(Dataset excerpts)
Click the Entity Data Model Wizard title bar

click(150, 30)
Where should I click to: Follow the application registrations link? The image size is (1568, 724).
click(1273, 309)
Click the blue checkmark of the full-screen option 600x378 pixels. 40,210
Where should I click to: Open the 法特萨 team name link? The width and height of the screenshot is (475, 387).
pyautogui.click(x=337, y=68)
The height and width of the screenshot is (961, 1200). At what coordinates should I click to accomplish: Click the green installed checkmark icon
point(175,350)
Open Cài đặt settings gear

§ **PROBLEM TO SOLVE**
Please write out, exactly as they appear, the lines from the line containing "Click the blue" through the last line of the records above, both included.

§ **EXERCISE RESPONSE**
Click the blue checkmark of the full-screen option 600x378 pixels. 40,210
Where should I click to: Open the 法特萨 team name link? The width and height of the screenshot is (475, 387).
pyautogui.click(x=337, y=68)
The height and width of the screenshot is (961, 1200). At what coordinates should I click to accomplish: Click the green installed checkmark icon
point(175,350)
Open Cài đặt settings gear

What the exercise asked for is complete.